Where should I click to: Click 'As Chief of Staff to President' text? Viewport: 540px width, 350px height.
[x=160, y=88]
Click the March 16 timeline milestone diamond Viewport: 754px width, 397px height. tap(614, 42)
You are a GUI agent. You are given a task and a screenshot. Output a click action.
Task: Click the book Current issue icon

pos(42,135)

——

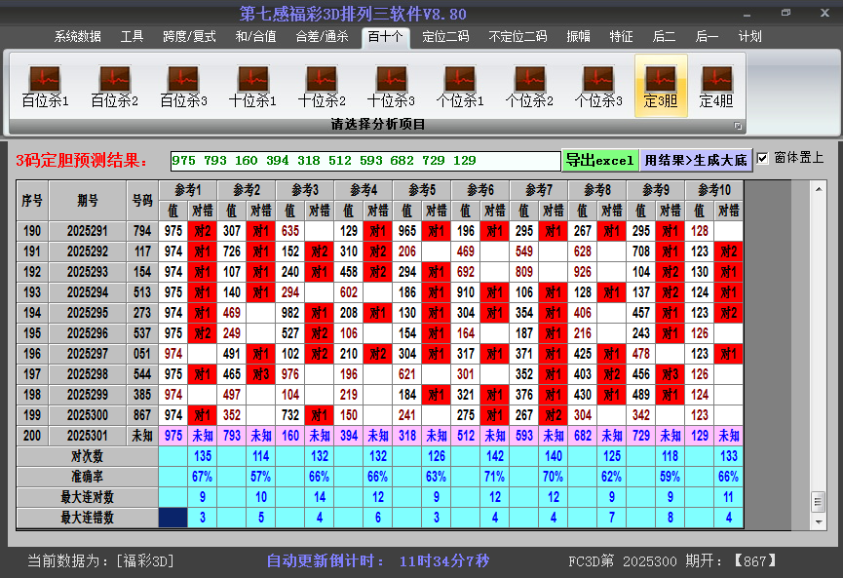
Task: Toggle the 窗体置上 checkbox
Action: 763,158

——

* **TASK DESCRIPTION**: Beginning with the line above that contains "Where should I", copy each line exactly up to and including the line that contains "You are a GUI", and go no further.

* **OUTPUT OF THE TASK**:
Where should I click to: Click 'As Chief of Staff to President' text? Viewport: 540px width, 350px height.
[x=160, y=88]
Click the March 16 timeline milestone diamond Viewport: 754px width, 397px height. tap(614, 42)
You are a GUI agent. You are given a task and a screenshot. Output a click action.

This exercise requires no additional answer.